Catching Up

Workplaces are full of an activity called catching up. After an illness, after a vacation, after a sabbatical, you spend hectic hours catching up. There is normal work, and then there is the occasional period of catching up.

That's the hope. The reality for many is that, "I spend all my time catching up!" There is no normal work; it never gets caught up. Workers succeed in getting the work load reduced, and find themselves still spending every day catching up.

If it were the fault of the boss, then leisure time would be different. The lawn would be mowed, the cabinets cleaned, the windows washed. In fact, catching up is a common lifestyle. The on-top-of-it lifestyle is considered an impossible dream.

What could it mean to be catching up all the time? What would one be catching up with?

Evidently, things that you want to do more get put off in favor of things you actually want to do less. That is, work lower on the value scale is done instead of work higher on the value scale. Work that should have been farmed out or put off for a slack period was done first. The main stuff was put off for the slack period.

Ask people why they do lesser tasks first, and they say things like, "I can't turn people down." "I don't delegate well." "I get interested in the wrong stuff." What they mean is: "My value scale is so fuzzy, I'm never sure where things fit."

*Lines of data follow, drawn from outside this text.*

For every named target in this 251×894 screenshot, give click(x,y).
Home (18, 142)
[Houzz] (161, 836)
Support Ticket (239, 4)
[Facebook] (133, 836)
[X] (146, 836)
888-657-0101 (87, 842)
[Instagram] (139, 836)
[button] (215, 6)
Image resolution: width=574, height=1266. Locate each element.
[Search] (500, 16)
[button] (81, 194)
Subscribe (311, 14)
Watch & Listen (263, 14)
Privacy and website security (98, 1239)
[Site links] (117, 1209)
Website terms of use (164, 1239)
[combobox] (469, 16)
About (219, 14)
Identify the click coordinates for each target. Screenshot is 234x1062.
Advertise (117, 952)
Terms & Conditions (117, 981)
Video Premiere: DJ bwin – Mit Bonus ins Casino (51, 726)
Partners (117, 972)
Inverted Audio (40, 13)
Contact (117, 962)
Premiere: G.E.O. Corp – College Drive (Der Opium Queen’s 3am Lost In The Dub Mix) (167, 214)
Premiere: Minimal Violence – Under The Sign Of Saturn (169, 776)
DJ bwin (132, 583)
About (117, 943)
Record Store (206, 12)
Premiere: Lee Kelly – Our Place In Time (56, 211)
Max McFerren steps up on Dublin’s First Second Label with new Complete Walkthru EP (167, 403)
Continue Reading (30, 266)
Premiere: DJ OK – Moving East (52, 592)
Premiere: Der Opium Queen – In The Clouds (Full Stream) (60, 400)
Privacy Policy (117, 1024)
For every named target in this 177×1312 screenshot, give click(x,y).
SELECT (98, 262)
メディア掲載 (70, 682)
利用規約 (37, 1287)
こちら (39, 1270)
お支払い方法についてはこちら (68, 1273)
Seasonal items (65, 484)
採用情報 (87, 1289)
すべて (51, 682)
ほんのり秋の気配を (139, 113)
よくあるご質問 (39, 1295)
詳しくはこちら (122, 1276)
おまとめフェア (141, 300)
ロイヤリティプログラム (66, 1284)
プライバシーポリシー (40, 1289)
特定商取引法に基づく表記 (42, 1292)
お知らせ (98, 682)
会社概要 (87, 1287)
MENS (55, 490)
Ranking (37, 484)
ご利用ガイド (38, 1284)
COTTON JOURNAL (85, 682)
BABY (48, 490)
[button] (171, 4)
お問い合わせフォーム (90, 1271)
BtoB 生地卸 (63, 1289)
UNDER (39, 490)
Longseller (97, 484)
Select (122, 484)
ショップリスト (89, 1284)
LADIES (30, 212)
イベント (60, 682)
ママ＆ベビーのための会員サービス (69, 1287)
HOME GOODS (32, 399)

In the catching-up life, an attempt is made at gaining values, but without being sure what values. It is an issue of certainty. When I am not certain of what values I pursue, and what methods I prefer, then I am easily sidetracked. In hindsight, I see what I really wanted to do, but at the time I was not so sure.

To change the catching-up life into the on-top-of-it life, you need two skills: developing a clear value scale, and identifying essentials. Once you have the scale and the habit of comparing things to it by essentials, then it is always obvious what needs to be done first and what needs to be farmed out or postponed or not done at all. You can leave endless catching up to government bureaucrats.